Posted by Greg Clow in in the papers, news and media on February 16, 2008 at 1:59 pm
I'm not someone who reads the business section of the newspaper regularly. Or, well, ever. This is mainly due to my not having any money to invest in anything, combined with a complete sense of confusion regarding the stock market. Plus, it's boring.
Today was an exception, though, as two of the papers coincidentally have reports on Canada's booming farm business. In the Globe & Mail, Joe Friesen and Marcus Gee explore how the rising demand for pulses, grains and dairy in Asia has had a positive effect on farmers in the Canadian prairies.

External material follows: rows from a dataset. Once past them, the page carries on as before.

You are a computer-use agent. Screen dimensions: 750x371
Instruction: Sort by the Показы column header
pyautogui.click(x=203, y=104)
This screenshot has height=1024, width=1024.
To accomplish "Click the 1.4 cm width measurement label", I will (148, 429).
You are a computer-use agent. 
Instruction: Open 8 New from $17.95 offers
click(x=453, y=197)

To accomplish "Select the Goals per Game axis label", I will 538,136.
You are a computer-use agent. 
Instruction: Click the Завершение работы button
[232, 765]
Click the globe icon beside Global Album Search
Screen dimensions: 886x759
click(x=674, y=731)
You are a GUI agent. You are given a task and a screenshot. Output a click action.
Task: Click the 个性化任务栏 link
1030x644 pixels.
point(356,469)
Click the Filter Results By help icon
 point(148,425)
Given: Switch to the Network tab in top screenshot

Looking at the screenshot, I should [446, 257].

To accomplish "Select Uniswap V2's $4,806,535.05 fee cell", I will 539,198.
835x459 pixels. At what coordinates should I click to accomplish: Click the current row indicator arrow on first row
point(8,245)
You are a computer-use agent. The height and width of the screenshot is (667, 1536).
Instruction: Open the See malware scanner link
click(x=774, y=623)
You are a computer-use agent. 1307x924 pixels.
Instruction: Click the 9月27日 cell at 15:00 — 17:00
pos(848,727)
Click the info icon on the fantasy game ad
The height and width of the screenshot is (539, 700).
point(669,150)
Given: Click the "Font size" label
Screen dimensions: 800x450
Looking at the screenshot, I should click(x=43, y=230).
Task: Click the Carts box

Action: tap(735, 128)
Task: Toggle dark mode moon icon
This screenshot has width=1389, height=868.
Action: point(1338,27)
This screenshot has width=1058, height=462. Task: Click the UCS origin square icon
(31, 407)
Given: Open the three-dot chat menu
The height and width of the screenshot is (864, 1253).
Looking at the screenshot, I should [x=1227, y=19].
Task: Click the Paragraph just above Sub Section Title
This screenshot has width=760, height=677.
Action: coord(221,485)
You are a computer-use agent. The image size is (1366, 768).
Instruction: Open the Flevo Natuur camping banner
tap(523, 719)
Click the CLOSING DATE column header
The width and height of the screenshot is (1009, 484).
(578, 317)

Over in the National Post, there's a whole series of articles on the "food boom", including: a look at the increasing demands for grain, pulses and corn; the impending threat of food inflation; tips on how to invest to best take advantage of the argi-business explosion; the impact of biofuel on the corn industry; and how rising food prices are affecting business and investments at casual dining chains. And the Post also has a story by Holly Shaw on the pressure being felt by food manufacturers to stop marketing junk food to kids.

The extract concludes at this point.